Simulated Author's Rebuttal

2 responses · 0 unresolved

We thank the referee for the constructive comments, which highlight important aspects of the theoretical and empirical support for the proposed approximations. We agree that strengthening the analysis with error bounds and normalization diagnostics will improve the manuscript and plan to incorporate these revisions.

read point-by-point responses
  1. Referee: [§3] §3 (derivation of the contrast-function surrogates): the central claim that the approximations 'bypass the need to compute these geometric quantities' requires quantitative error bounds on the surrogate exp/log maps in terms of sectional curvature, injectivity radius, or distance from the mode; without such bounds it is unclear whether the resulting density remains normalized or faithfully represents the target posterior geometry.

    Authors: We acknowledge that explicit quantitative error bounds would provide stronger theoretical grounding. The current derivation relies on the established properties of contrast functions to obtain closed-form surrogates, but does not include curvature-based bounds. In the revision we will add a subsection to §3 deriving approximation-error bounds in terms of the contrast function's divergence properties and local manifold geometry (including injectivity radius considerations), and we will discuss the implications for normalization of the resulting wrapped-Gaussian density. revision: yes

  2. Referee: [§4] §4 (empirical validation): the reported speed and accuracy comparisons do not include a diagnostic that the approximated wrapped-Gaussian density integrates to one (or a Monte-Carlo estimate of the normalization constant) on manifolds where the contrast-function error is largest; this check is load-bearing for the claim that the method 'captures complex posterior geometries'.
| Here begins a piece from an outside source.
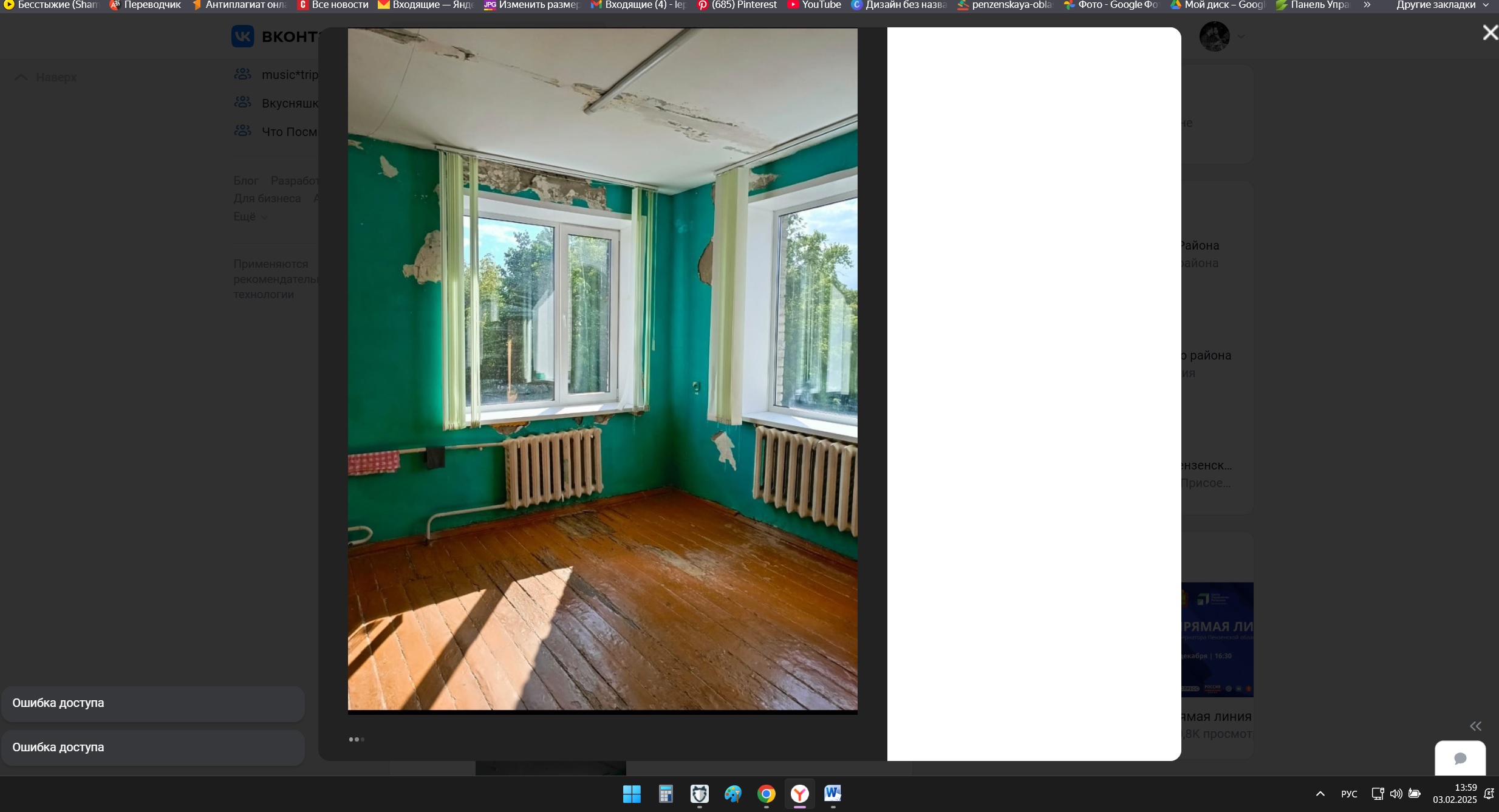Dismiss first Ошибка доступа notification
This screenshot has width=1499, height=812.
152,703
    Authors: We agree that a direct check on normalization is necessary to substantiate the claim. The existing experiments focus on speed and posterior-shape fidelity but omit explicit normalization diagnostics. In the revised §4 we will add Monte-Carlo estimates of the normalization constant for the approximated densities, with particular attention to model instances where the contrast-function approximation error is expected to be largest, and report these alongside the current accuracy metrics. revision: yes

Circularity Check

0 steps flagged

No circularity: derivation applies external contrast-function theory to Fisher-Rao manifolds

full rationale

The abstract states that the approximations to logarithmic and exponential maps are derived from 'the theory of contrast functions' applied to statistical manifolds with the Fisher-Rao metric. No equations or steps in the provided text reduce a claimed prediction or result to a fitted parameter, self-definition, or load-bearing self-citation chain. The central methodology is presented as bypassing geometric computations via established external theory, with empirical results offered as separate validation. This matches the default expectation of a self-contained derivation against external benchmarks; no specific reduction (e.g., Eq. X = Eq. Y by construction) is exhibited.

Axiom & Free-Parameter Ledger

0 free parameters · 1 axioms · 0 invented entities

Abstract-only review; limited visibility into free parameters or invented entities. The central claim rests on the domain assumption that contrast functions yield usable approximations on Fisher-Rao manifolds.

axioms (1)
  • domain assumption Statistical manifolds are endowed with the Fisher-Rao metric and prior distribution geometry.
    Explicitly stated in the abstract as the geometric setting for the approximations.